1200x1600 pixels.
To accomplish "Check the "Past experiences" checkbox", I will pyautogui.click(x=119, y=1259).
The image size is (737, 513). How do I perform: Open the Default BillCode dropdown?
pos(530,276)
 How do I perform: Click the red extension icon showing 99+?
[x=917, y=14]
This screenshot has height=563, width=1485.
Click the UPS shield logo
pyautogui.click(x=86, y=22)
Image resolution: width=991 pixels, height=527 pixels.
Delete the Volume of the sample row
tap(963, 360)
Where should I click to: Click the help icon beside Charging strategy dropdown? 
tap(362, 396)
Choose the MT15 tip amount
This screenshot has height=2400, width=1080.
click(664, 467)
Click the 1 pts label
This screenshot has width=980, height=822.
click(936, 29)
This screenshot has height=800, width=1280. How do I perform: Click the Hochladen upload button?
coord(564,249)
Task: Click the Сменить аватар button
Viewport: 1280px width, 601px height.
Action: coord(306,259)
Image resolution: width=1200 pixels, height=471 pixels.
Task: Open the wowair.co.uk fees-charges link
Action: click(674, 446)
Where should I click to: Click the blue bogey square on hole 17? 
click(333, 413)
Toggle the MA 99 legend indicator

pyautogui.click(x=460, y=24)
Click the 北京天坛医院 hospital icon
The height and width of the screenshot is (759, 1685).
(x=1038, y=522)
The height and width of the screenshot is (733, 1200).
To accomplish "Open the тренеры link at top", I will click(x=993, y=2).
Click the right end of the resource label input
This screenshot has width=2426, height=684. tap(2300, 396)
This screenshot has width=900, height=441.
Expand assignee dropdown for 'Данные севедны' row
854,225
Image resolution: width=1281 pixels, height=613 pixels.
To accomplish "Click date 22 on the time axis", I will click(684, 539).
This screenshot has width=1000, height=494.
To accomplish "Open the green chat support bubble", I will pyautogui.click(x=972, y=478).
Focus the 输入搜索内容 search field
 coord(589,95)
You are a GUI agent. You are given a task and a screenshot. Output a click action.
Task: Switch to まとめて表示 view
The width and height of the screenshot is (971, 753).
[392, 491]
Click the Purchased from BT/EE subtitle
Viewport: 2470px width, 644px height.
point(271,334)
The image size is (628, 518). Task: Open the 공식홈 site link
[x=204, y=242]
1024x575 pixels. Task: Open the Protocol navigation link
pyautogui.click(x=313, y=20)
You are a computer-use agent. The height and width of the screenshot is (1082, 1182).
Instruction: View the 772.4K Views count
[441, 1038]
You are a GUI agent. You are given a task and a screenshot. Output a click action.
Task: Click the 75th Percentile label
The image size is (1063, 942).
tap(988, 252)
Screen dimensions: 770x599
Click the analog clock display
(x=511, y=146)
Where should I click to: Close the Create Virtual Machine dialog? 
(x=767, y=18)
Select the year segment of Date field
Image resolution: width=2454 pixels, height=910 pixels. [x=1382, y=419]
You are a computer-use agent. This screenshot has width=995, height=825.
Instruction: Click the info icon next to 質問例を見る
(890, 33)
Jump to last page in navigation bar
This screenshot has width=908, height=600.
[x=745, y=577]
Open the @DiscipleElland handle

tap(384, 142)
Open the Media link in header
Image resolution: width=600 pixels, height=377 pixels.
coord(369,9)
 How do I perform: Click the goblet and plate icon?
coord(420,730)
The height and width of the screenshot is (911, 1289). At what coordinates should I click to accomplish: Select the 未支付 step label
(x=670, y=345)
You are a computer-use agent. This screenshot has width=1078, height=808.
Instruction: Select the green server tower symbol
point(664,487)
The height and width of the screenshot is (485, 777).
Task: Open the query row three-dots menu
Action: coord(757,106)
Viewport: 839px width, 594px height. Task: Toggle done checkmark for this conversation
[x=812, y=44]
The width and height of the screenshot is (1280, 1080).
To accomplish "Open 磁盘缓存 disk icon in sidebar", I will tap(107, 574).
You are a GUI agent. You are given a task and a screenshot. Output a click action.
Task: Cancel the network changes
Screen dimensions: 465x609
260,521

*The problem*:
The full data, transcribed without change, is the expected answer.

*Output for this task*:
1200x1600 pixels.
To accomplish "Check the "Past experiences" checkbox", I will pyautogui.click(x=119, y=1259).
The image size is (737, 513). How do I perform: Open the Default BillCode dropdown?
pos(530,276)
 How do I perform: Click the red extension icon showing 99+?
[x=917, y=14]
This screenshot has height=563, width=1485.
Click the UPS shield logo
pyautogui.click(x=86, y=22)
Image resolution: width=991 pixels, height=527 pixels.
Delete the Volume of the sample row
tap(963, 360)
Where should I click to: Click the help icon beside Charging strategy dropdown? 
tap(362, 396)
Choose the MT15 tip amount
This screenshot has height=2400, width=1080.
click(664, 467)
Click the 1 pts label
This screenshot has width=980, height=822.
click(936, 29)
This screenshot has height=800, width=1280. How do I perform: Click the Hochladen upload button?
coord(564,249)
Task: Click the Сменить аватар button
Viewport: 1280px width, 601px height.
Action: coord(306,259)
Image resolution: width=1200 pixels, height=471 pixels.
Task: Open the wowair.co.uk fees-charges link
Action: click(674, 446)
Where should I click to: Click the blue bogey square on hole 17? 
click(333, 413)
Toggle the MA 99 legend indicator

pyautogui.click(x=460, y=24)
Click the 北京天坛医院 hospital icon
The height and width of the screenshot is (759, 1685).
(x=1038, y=522)
The height and width of the screenshot is (733, 1200).
To accomplish "Open the тренеры link at top", I will click(x=993, y=2).
Click the right end of the resource label input
This screenshot has width=2426, height=684. tap(2300, 396)
This screenshot has width=900, height=441.
Expand assignee dropdown for 'Данные севедны' row
854,225
Image resolution: width=1281 pixels, height=613 pixels.
To accomplish "Click date 22 on the time axis", I will click(684, 539).
This screenshot has width=1000, height=494.
To accomplish "Open the green chat support bubble", I will pyautogui.click(x=972, y=478).
Focus the 输入搜索内容 search field
 coord(589,95)
You are a GUI agent. You are given a task and a screenshot. Output a click action.
Task: Switch to まとめて表示 view
The width and height of the screenshot is (971, 753).
[392, 491]
Click the Purchased from BT/EE subtitle
Viewport: 2470px width, 644px height.
point(271,334)
The image size is (628, 518). Task: Open the 공식홈 site link
[x=204, y=242]
1024x575 pixels. Task: Open the Protocol navigation link
pyautogui.click(x=313, y=20)
You are a computer-use agent. The height and width of the screenshot is (1082, 1182).
Instruction: View the 772.4K Views count
[441, 1038]
You are a GUI agent. You are given a task and a screenshot. Output a click action.
Task: Click the 75th Percentile label
The image size is (1063, 942).
tap(988, 252)
Screen dimensions: 770x599
Click the analog clock display
(x=511, y=146)
Where should I click to: Close the Create Virtual Machine dialog? 
(x=767, y=18)
Select the year segment of Date field
Image resolution: width=2454 pixels, height=910 pixels. [x=1382, y=419]
You are a computer-use agent. This screenshot has width=995, height=825.
Instruction: Click the info icon next to 質問例を見る
(890, 33)
Jump to last page in navigation bar
This screenshot has width=908, height=600.
[x=745, y=577]
Open the @DiscipleElland handle

tap(384, 142)
Open the Media link in header
Image resolution: width=600 pixels, height=377 pixels.
coord(369,9)
 How do I perform: Click the goblet and plate icon?
coord(420,730)
The height and width of the screenshot is (911, 1289). At what coordinates should I click to accomplish: Select the 未支付 step label
(x=670, y=345)
You are a computer-use agent. This screenshot has width=1078, height=808.
Instruction: Select the green server tower symbol
point(664,487)
The height and width of the screenshot is (485, 777).
Task: Open the query row three-dots menu
Action: coord(757,106)
Viewport: 839px width, 594px height. Task: Toggle done checkmark for this conversation
[x=812, y=44]
The width and height of the screenshot is (1280, 1080).
To accomplish "Open 磁盘缓存 disk icon in sidebar", I will tap(107, 574).
You are a GUI agent. You are given a task and a screenshot. Output a click action.
Task: Cancel the network changes
Screen dimensions: 465x609
260,521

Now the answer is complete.